DATA SUPPLIED:
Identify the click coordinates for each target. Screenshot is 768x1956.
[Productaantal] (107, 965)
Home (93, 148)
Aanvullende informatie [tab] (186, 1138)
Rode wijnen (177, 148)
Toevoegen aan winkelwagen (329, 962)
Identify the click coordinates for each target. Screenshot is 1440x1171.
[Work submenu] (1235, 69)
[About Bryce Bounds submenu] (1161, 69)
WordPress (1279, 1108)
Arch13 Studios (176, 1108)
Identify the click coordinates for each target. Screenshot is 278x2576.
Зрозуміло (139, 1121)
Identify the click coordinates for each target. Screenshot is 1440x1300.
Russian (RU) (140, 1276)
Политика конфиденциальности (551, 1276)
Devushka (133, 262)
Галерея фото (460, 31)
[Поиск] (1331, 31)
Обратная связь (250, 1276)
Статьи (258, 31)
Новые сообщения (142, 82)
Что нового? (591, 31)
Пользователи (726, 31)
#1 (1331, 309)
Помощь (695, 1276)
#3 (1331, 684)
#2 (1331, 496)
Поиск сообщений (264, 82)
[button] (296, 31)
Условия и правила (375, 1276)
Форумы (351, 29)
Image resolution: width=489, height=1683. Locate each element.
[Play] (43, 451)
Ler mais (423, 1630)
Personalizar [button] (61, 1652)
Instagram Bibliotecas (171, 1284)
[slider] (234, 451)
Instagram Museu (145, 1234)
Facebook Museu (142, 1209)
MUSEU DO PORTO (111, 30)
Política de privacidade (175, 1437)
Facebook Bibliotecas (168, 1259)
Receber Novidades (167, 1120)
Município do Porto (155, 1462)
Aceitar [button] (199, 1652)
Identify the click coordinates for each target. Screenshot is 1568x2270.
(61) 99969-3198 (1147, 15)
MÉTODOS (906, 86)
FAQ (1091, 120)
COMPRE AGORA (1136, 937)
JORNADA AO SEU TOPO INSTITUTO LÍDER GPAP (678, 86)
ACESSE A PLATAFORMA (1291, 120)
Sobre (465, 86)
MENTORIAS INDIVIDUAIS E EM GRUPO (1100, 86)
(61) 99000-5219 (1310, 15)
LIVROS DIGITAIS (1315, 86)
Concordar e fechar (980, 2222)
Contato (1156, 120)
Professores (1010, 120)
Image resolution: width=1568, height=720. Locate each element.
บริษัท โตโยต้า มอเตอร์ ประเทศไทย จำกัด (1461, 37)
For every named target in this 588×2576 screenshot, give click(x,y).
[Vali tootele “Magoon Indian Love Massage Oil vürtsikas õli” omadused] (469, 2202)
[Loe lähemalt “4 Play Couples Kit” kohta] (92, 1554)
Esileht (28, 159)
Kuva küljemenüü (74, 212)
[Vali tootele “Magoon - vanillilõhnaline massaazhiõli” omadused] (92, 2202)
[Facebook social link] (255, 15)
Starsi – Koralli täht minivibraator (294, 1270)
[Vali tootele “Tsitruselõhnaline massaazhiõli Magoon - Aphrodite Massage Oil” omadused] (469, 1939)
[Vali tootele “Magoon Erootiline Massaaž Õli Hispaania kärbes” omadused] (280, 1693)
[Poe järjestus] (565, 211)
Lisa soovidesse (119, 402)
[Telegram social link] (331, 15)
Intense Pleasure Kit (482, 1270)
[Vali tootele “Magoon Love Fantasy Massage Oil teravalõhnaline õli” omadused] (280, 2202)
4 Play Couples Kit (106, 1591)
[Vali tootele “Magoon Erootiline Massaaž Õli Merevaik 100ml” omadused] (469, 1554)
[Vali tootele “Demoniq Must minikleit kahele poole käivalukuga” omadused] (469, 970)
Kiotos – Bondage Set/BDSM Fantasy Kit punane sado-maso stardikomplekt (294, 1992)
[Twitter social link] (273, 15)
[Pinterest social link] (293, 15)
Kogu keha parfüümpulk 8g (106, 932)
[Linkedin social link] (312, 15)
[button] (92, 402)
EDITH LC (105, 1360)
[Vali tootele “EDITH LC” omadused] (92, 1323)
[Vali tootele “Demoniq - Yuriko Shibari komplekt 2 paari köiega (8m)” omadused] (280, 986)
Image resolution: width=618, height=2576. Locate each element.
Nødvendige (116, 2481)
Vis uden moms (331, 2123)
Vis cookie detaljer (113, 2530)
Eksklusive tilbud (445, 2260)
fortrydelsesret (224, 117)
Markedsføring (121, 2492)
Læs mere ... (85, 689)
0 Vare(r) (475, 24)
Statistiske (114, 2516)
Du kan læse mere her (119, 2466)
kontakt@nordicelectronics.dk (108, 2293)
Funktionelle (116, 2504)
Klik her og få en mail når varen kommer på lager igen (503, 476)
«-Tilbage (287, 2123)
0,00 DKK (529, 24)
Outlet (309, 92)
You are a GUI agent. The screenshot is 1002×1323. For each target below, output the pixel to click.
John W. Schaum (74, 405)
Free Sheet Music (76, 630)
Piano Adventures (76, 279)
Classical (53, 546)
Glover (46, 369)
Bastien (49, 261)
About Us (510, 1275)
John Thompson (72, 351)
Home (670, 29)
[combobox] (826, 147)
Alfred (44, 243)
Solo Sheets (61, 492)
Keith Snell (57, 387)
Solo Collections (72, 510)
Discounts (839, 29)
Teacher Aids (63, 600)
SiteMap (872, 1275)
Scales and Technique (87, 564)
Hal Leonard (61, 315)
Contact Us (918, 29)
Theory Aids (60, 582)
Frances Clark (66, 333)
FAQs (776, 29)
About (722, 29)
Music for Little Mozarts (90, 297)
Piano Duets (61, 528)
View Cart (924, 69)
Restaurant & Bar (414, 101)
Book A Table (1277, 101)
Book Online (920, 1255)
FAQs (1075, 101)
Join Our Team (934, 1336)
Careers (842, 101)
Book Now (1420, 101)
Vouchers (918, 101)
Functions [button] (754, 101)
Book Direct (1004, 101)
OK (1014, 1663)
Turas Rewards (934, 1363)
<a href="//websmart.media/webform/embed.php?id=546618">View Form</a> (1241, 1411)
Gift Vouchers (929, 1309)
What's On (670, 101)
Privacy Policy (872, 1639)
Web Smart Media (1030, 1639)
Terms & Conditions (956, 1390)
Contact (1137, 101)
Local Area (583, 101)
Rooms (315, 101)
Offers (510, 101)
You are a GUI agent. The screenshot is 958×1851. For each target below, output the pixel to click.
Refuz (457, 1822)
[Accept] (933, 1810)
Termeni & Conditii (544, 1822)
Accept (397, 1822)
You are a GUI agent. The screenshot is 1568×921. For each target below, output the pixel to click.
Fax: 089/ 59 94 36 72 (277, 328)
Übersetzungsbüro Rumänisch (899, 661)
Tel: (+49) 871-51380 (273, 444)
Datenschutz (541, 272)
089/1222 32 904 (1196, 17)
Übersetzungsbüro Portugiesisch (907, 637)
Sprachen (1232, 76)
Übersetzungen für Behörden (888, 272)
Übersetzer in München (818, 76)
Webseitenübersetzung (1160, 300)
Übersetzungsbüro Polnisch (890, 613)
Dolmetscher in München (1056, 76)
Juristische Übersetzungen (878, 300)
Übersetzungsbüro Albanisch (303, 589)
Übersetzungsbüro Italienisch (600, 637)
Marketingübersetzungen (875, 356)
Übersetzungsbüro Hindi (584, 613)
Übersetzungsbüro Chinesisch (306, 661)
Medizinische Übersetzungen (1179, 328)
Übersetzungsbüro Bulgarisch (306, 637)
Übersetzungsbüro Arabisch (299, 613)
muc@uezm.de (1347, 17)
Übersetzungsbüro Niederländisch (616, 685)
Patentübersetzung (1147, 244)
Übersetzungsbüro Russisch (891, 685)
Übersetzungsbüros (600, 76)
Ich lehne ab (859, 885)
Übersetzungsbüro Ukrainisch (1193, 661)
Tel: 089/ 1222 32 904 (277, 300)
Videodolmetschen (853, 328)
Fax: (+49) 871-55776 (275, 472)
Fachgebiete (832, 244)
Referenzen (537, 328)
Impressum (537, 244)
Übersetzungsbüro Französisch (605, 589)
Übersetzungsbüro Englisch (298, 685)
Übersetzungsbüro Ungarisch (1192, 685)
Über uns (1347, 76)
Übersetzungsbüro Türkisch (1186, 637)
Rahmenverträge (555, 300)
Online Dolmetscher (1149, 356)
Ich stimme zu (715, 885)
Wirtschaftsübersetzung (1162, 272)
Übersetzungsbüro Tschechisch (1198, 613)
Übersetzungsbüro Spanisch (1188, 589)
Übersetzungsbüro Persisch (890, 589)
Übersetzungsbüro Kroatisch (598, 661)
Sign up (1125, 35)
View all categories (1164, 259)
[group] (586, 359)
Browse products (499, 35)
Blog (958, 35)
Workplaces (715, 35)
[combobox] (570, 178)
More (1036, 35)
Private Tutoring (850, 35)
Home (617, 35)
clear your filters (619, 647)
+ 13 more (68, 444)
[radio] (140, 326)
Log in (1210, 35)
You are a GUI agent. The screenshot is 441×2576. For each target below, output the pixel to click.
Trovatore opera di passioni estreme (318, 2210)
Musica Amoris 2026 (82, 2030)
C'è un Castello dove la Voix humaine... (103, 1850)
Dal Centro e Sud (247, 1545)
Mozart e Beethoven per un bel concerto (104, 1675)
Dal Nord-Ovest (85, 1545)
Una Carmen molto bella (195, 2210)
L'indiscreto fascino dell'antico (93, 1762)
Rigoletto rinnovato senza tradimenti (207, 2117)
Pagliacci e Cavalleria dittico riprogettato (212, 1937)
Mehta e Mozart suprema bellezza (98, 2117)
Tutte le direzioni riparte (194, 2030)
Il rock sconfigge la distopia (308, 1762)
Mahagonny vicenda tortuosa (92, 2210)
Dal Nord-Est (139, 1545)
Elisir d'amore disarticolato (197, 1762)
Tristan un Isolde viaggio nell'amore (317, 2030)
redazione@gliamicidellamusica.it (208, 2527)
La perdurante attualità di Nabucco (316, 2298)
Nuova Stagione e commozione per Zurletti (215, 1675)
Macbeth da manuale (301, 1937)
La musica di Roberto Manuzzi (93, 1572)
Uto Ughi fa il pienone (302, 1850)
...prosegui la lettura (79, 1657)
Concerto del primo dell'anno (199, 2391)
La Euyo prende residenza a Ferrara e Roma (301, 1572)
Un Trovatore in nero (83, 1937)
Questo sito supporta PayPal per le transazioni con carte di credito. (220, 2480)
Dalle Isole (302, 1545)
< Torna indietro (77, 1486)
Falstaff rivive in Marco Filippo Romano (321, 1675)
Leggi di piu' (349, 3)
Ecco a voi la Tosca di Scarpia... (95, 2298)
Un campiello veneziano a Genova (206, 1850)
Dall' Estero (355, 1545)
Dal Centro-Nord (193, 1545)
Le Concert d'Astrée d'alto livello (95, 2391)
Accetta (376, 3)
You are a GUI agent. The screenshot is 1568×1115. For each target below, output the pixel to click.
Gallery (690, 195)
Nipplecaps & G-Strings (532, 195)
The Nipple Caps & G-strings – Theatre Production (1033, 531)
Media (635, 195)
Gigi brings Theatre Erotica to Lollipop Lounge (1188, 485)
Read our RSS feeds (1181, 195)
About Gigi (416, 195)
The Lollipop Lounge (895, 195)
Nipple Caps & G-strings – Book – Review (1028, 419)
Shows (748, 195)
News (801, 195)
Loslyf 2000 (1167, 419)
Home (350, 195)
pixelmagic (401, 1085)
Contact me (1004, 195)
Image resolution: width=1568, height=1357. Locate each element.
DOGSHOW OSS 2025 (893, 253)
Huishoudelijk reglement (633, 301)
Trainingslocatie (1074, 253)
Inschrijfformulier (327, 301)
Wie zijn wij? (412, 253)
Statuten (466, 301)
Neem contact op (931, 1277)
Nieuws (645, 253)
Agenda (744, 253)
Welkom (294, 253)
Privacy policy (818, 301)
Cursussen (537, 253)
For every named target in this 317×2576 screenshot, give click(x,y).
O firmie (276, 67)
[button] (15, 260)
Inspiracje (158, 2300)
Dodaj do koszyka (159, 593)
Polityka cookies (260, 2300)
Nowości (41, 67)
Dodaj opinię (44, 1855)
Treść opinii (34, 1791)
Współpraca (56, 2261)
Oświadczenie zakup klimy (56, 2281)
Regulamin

DESCRIPTION OF THE TASK: Rescale the coordinates in the answers for everything from the line containing "[combobox] (826, 147)" down to the line containing "Juristische Übersetzungen (878, 300)", both included, by multiplying each one by 2.4 and rounding to the nearest whole number, with halves rounded up. Write out only those lines, keeping the requests and all of their numbers unchanged.

TASK SOLUTION:
[combobox] (1982, 353)
Alfred (106, 583)
Solo Sheets (146, 1181)
Keith Snell (137, 929)
Solo Collections (173, 1224)
Discounts (2014, 70)
Teacher Aids (151, 1440)
SiteMap (2093, 3060)
Scales and Technique (209, 1354)
Hal Leonard (146, 756)
Contact Us (2203, 70)
Theory Aids (144, 1397)
Frances Clark (158, 799)
FAQs (1862, 70)
About (1733, 70)
Music for Little Mozarts (216, 713)
Piano Duets (146, 1267)
View Cart (2218, 166)
Restaurant & Bar (994, 242)
Book A Table (3065, 242)
Book Online (2208, 3012)
FAQs (2580, 242)
Join Our Team (2242, 3206)
Careers (2021, 242)
Book Now (3408, 242)
Vouchers (2203, 242)
Functions [button] (1810, 242)
Book Direct (2410, 242)
OK (2434, 3991)
Turas Rewards (2242, 3271)
<a href="//websmart.media/webform/embed.php?id=546618">View Form</a> (2978, 3386)
Gift Vouchers (2230, 3142)
What's On (1608, 242)
Privacy Policy (2093, 3934)
Web Smart Media (2472, 3934)
Terms & Conditions (2294, 3336)
Contact (2729, 242)
Local Area (1399, 242)
Rooms (756, 242)
Offers (1224, 242)
You are a GUI agent. The screenshot is 958×1851. For each target below, output the pixel to click.
Refuz (1097, 4373)
[Accept] (2239, 4344)
Termeni & Conditii (1306, 4373)
Accept (953, 4373)
You are a GUI agent. The screenshot is 1568×921. For each target below, output the pixel to click.
Fax: 089/ 59 94 36 72 (665, 787)
Übersetzungsbüro Rumänisch (2158, 1586)
Tel: (+49) 871-51380 (655, 1066)
Datenschutz (1298, 653)
089/1222 32 904 (2870, 41)
Übersetzungsbüro Portugiesisch (2177, 1529)
Sprachen (2957, 182)
Übersetzungen für Behörden (2131, 653)
Übersetzer in München (1963, 182)
Webseitenübersetzung (2784, 720)
Übersetzungsbüro Polnisch (2136, 1471)
Dolmetscher in München (2534, 182)
Juristische Übersetzungen (2107, 720)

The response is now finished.